Он скинул пиджак, засучил рукава и принялся за работу. Первым делом надо было убрать громоздившиеся у стены коробки. Потом он пропылесосил ковер, думал спуститься в подвал за кое-какой мебелью, но отказался от этой идеи и компенсировал свое малодушие тем, что освободил от книг одну из тумб и перенес ее в закуток. Туда же отправился табурет из-за прилавка и стремянка для верхних полок. За отсутствием стульев Вернер и мадам Ательтоу не смогут сидеть на одной высоте и смотреть друг другу в глаза; что ж, придется им довольствоваться тем, что есть. При виде двух своих неказистых щербатых кружек Митч пришел в ужас и одолжил в кафе, где часто завтракал, целый чайный сервиз. Заодно забежал в бакалею и купил упаковку чая, коробку печенья, сахарный песок, молочную карамель и скатерть с рождественскими узорами. До декабря было еще далеко, но подобный товар продавался только в конце года и на полке залежалась с прошлого года только такая.

В полдень Митч поставил на тумбу две фарфоровые чашки, заварной чайник, электрический чайник, коробку печенья, молочник с молоком (еще утром это был стаканчик с карандашами), положил две чайные ложечки. Оставалось вынуть из ведра половую тряпку и налить в него воды для букета цветов, предназначенного для мадам Ательтоу. Оглядев все, он остался доволен результатом своих усилий.
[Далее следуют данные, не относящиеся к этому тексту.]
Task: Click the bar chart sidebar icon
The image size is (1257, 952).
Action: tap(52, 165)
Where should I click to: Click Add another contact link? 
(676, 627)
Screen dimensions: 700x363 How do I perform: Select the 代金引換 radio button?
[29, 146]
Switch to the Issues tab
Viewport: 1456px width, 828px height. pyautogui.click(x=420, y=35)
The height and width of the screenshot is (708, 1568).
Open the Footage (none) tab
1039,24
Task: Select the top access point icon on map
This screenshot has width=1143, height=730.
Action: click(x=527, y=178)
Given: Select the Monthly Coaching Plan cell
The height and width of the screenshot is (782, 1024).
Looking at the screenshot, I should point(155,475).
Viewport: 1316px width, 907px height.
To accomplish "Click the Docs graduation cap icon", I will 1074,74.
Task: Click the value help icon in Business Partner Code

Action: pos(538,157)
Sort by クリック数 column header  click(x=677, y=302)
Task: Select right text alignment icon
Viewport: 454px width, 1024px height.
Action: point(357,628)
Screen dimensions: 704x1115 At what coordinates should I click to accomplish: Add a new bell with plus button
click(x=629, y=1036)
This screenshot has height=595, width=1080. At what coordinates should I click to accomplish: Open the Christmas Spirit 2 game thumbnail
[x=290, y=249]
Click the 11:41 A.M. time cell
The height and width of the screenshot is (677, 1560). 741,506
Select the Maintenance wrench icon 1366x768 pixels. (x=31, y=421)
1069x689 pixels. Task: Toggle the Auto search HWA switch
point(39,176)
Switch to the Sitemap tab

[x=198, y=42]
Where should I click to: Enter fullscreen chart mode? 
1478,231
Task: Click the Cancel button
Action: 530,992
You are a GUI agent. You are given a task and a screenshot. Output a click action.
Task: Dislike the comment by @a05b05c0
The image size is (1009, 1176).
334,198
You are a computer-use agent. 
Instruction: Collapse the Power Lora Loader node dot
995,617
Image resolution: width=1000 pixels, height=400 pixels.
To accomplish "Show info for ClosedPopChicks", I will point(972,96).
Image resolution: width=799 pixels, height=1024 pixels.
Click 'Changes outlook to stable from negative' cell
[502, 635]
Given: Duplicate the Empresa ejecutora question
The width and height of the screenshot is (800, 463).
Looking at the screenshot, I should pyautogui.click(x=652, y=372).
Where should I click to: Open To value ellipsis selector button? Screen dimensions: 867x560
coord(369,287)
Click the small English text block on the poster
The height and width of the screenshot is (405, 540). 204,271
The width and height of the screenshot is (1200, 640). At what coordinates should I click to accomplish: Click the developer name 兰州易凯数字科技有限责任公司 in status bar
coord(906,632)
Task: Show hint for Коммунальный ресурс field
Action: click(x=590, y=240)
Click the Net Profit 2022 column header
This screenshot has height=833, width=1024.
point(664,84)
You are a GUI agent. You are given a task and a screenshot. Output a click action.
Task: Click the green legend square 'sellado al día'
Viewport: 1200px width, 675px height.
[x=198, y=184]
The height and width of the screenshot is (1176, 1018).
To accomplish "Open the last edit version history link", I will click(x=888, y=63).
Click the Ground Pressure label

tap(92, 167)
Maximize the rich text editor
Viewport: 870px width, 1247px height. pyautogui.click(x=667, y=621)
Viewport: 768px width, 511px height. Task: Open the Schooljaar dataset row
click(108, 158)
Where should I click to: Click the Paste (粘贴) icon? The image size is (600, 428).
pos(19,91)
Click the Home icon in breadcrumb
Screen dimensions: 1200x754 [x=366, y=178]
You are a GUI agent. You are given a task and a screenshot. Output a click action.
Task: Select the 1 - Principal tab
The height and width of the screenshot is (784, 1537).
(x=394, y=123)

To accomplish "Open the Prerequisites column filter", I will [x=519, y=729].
Вернер пришел первым – в зеленом английском костюме, в жилете с горчичными квадратами, в коричневых мокасинах. Митч привел его в свой закуток и усадил на ступеньку стремянки, менее удобную, чем табурет. Мадам Ательтоу пришла через несколько минут, на ней было платье из белого муслина, которое очень ей шло. В прическе мерцал перламутровый гребень, раньше Митч не видел ее так сильно накрашенной, но сияющий вид компенсировал все эти фантазии и делал ее моложе лет на десять. Она прогулялась по магазину и боязливо посмотрела через витрину наружу, как будто опасалась слежки. Митч указал ей взглядом на место свидания, она тут же шмыгнула туда и затворила за собой дверь.

Из деликатности он старался держаться на почтительном расстоянии от двух голубков.


В половине первого у тротуара затормозили фургон и черный автомобиль. В книжный магазин быстро вошли восемь полицейских. Единственный из них, кто был в штатском, инспектор, предъявил Митчу ордер на арест. Двое полицейских заломили ему руки за спину, третий защелкнул на его запястьях наручники. Инспектор объяснил, что он обвиняется в убийстве, имеет право хранить молчание и должен понимать, что с этого момента все, что он скажет, может быть использовано против него. Его выволокли из магазина, прежде чем он успел запротестовать.

– Улик хватает, – добавил инспектор, подталкивая его к фургону.

Фургон и машина сопровождения понеслись под вой сирен в центральный комиссариат.

Митчу, сидевшему между двумя полицейскими, казалось, что ему снится кошмар. Он падал в пропасть, и не в первый раз.

21Признание

Он сидел на стуле, руки были скованны за спиной наручниками; сидевший напротив него инспектор молча перелистывал страницы дела, время от времени кивая для пущей важности головой. Это продолжалось десять долгих минут, потом полицейский вынул из папки черно-белую фотографию стоп-кадр съемки камеры наблюдения, и подвинул ее к Митчу.

– Узнаете этого мужчину, сидящего напротив дверей зала суда во Дворце правосудия?

Фотография была нечеткая, но Митч отлично знал, кто этот мужчина. Знал он и то, что любое его слово может сыграть против него, поэтому ничего не ответил.

– Прекрасно. – Инспектор поцокал языком и разложил перед Митчем три следующие фотографии. – А это кто у нас на парковке Дворца?

На первом фото Митч спускался по съезду на подземную стоянку, на втором прятался за опорой, на третьем был запечатлен со спины, поднимающимся наверх.

– Все еще молчим? – Судя по тону, терпение инспектора было на исходе. – Вот здесь с увеличением, может быть, приглядитесь?